I second Macrium Reflect. The free edition works awesome with my Windows 7 systems for saving images and cloning drives.
Not sure if the free editions are not suppose to be used for commercial use though. From what you shared it sounds like it might be commercial use vs home use. So to be legal you might have to buy licenses. In my builds at home I have 2 hard drives in each desktop system, and Macrium Reflect on them. After the build is done, I clone the drives and then disconnect the master drive of power. Then later when I need to make the system like new again i will connect the master drive and copy that image to the non-master working drive. With SATA 2 and SATA 3 drives and controllers in my systems its fast for drives that only have about 100GB to clone on a pair of 500GB HDDs etc. Less than 45 minutes, but a manual process.
Years ago I use to have Enterprise Norton Ghost which allowed you to tell an image to go to multiple systems at the same time over a network and that worked great, but slammed the network with image data transfer for a few hours back when I maintained a computer lab for a company that did internal training and wanted the systems wiped clean to clean build after each group of students passed through the training. Here is more info on the Ghost Option I used that my employer purchased that allowed you to image multiple systems at the same time. They have newer software these days that does this from Symantec. This article is 17 years old, but this is what I used.
http://windowsitpro.com/systems-management/norton-ghost-60-enterprise-editionMore info here on Norton Ghost Multicasting Image Server:
https://support.symantec.com/en_US/article.TECH106806.htmlClonezilla is a free method of cloning, where you dont have to worry about licensing, BUT.... I havent had the best of luck with it.
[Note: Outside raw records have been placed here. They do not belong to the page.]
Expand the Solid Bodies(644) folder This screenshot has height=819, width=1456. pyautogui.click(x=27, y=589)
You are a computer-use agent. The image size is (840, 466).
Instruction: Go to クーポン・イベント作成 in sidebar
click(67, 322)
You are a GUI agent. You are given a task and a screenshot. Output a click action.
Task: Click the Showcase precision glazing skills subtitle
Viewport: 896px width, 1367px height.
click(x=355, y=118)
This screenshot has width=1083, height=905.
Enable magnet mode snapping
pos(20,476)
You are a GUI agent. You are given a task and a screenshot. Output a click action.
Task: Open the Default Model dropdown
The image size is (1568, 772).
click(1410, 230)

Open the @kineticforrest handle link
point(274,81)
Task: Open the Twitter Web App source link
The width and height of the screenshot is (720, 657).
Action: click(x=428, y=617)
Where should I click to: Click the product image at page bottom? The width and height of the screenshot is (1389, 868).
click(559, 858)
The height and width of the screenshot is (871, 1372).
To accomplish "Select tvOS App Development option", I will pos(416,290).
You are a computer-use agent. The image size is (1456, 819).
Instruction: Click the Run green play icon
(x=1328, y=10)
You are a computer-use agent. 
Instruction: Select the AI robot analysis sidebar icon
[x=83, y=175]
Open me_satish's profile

I have run into problems with its use to where images created are junk. Yet others have had success with it. Its been a few years since I messed with Clonezilla and maybe its gotten better. But its a free alternative if you want to clone drive to drive, but its a manual process and not as easy as Macrium Reflect etc. As well as when using it, verify that the image clone is a success and not a partial clone etc. Set the freshly imaged to drive as the active drive and see if it will run properly the same as the master drive that it was imaged from vs assuming that the process was a success. I ran into drives that after clonezilla either didnt boot or if they did boot it was as if there was corruption or data missing required by Windows to operate. Clonezilla should really be reworked it it hasnt already been to make it more user friendly and less prone to failure in the cloning process.
Lastly to mention is use of a physical stand alone hard drive duplicator. I picked one up for $40 that you can place master drive with data on it into slot A and another drive into slot B. You press and hold a button and then it starts the process of copying all of A to B. When done it shows a LED complete light. Simply power it off take the drive and install it into laptop or desktop PC and boot and run off that drive without any problems. However if hardware cloning mismatches capacity drives you might want to go in and expand the partition for C: etc to use all available space if say the master drive is 500GB and the drive taking the image is 1TB, otherwise 500GB of the drive will be unpartitioned unused space. I use this device mainly for cloning SATA Laptop 2.5" drives as for laptops I have dont support 2 hard drives installed at the same time to clone direct drive to drive, and over USB I had troubles cloning drive to drive, yet over USB I can restore a system from image file.
This Hard Drive Duplicator doesnt require software licensing, however you do have to worry about Windows Keys as for you dont want 10 of the same make/model computer running from same clone process all on the same Windows Key.
Seen it done and while each system does have its unique key for same version of Windows as running from clone with same key. Its kind of a grey area with licensing and systems can get flagged as having a pirated key etc if microsoft detects multiples of same key in use.